Tuesday, 10 July 2012

Between Two Seas

We are Entre Deux Mers. The "seas" in question are in fact mighty rivers: the stately Dordogne which rises 500 km to the east in the Auvergne, and her sleek southern sister the Garonne which flows even further, down from the Pyrenees. They merge to form the vast Gironde estuary by which both torrents meet the Atlantic above Bordeaux. The land upstream of their confluence is green, fertile country; undramatic and undemanding. Were it not for the hectare after endless serried hectare of it laid to vines, you could be in any of half a dozen lowland English counties. Perhaps, subconsciously, that's half the reason the English clung on to this region of Aquitaine for 300 years. That, and the wine.

■ To do:
A. Rewrite the passage on Entre Deux Mers, starting with "Tuesday, 10 July" and going on through "and the wine.", substituting "orchards" for "vines".
B. According to the passage on Entre Deux Mers, where does the Dordogne rise?

■ Data to examine:
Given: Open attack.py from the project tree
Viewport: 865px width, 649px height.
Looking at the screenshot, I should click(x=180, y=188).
--
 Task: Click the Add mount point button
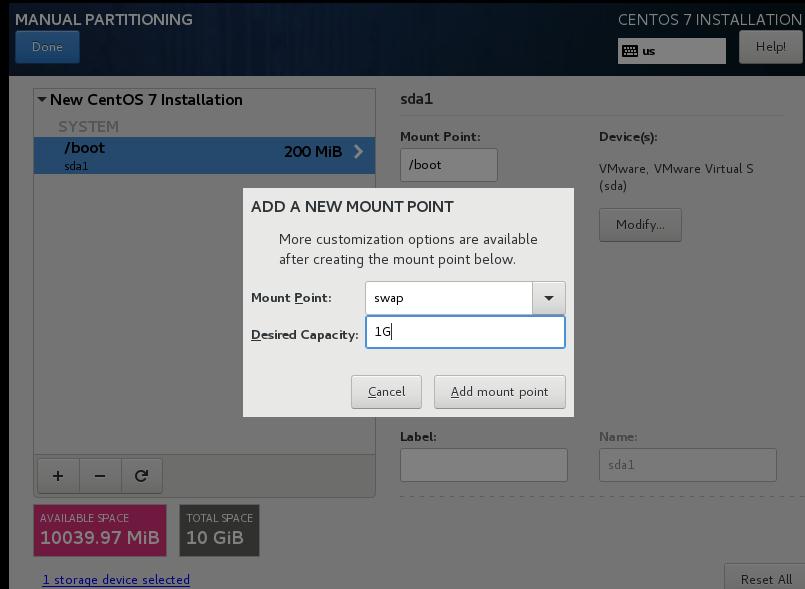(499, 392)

■ Solutions by task:
A.
Tuesday, 10 July 2012

Between Two Seas

We are Entre Deux Mers. The "seas" in question are in fact mighty rivers: the stately Dordogne which rises 500 km to the east in the Auvergne, and her sleek southern sister the Garonne which flows even further, down from the Pyrenees. They merge to form the vast Gironde estuary by which both torrents meet the Atlantic above Bordeaux. The land upstream of their confluence is green, fertile country; undramatic and undemanding. Were it not for the hectare after endless serried hectare of it laid to orchards, you could be in any of half a dozen lowland English counties. Perhaps, subconsciously, that's half the reason the English clung on to this region of Aquitaine for 300 years. That, and the wine.

B. 500 km to the east, in the Auvergne.